Genzai. The IoT Security Toolkit
The GitHub repository for Genzai, developed by umair9747, is focused on enhancing IoT security by identifying IoT-related dashboards and scanning them for default passwords and vulnerabilities.
📌Purpose and Functionality: Genzai is designed to improve the security of IoT devices by identifying IoT dashboards accessible over the internet and scanning them for common vulnerabilities and default passwords (e.g., admin: admin). This is particularly useful for securing admin panels of home automation devices and other IoT products.
📌Fingerprinting and Scanning Process: The toolkit fingerprints IoT products using a set of signatures from signatures.json. After identifying the product, it utilizes templates stored in its databases (vendor-logins.json and vendor-vulns.json) to scan for vendor-specific default passwords and potential vulnerabilities.

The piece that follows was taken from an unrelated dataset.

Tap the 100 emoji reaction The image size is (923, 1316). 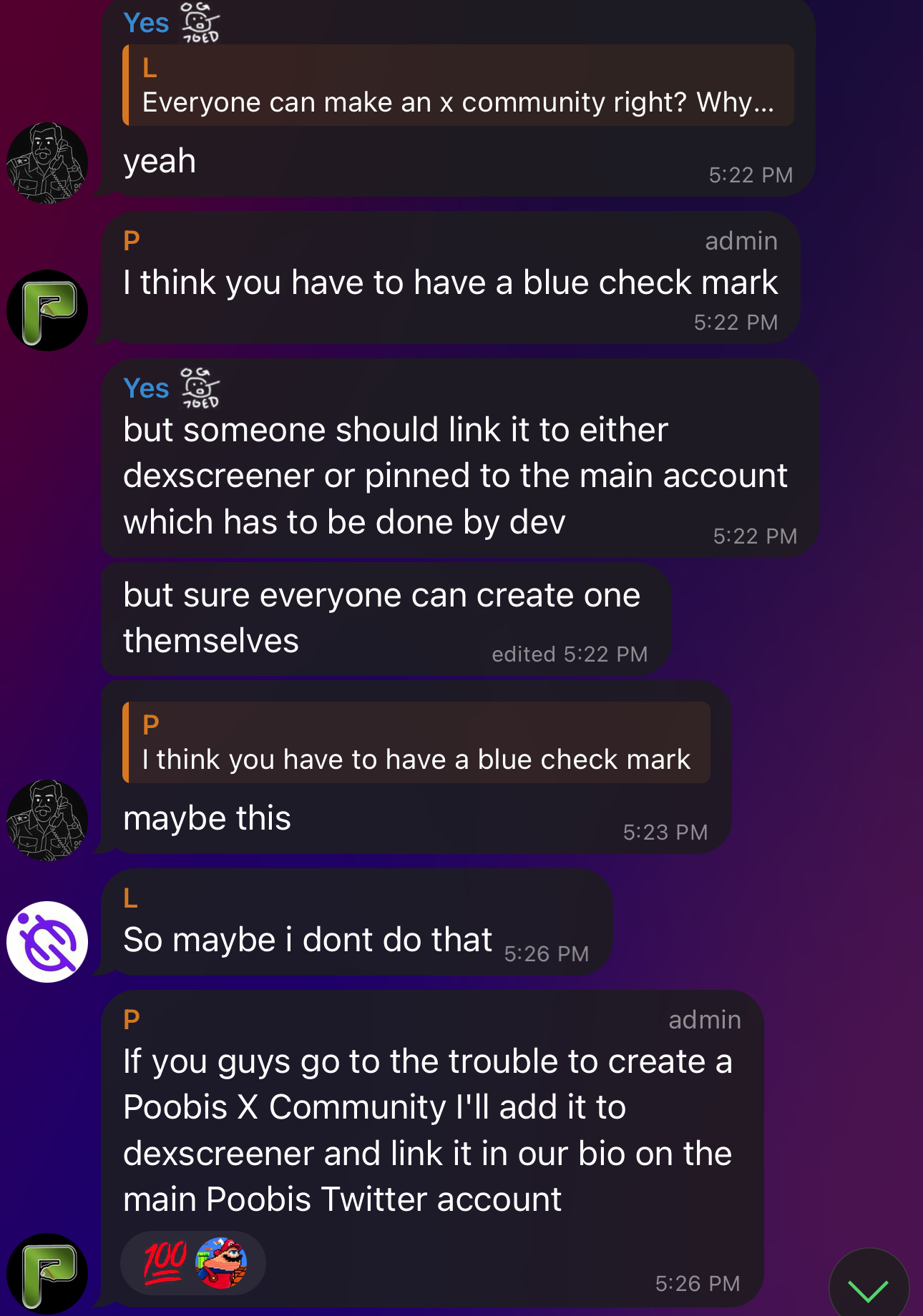click(x=165, y=1263)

📌Supported Devices and Features: As of the last update, Genzai supports fingerprinting over 20 different IoT-based dashboards. It also includes templates to check for default password issues across these dashboards. Additionally, there are 10 vulnerability templates available, with plans to expand this number in future updates. Some of the IoT devices that can be scanned include wireless routers, surveillance cameras, human-machine interfaces (HMI), smart power controls, building access control systems, climate controls, industrial automation systems, home automation systems, and water treatment systems.
📌Updates and Contact Information: The repository indicates that Genzai is an actively maintained project, with plans for adding more vulnerability templates in the coming updates.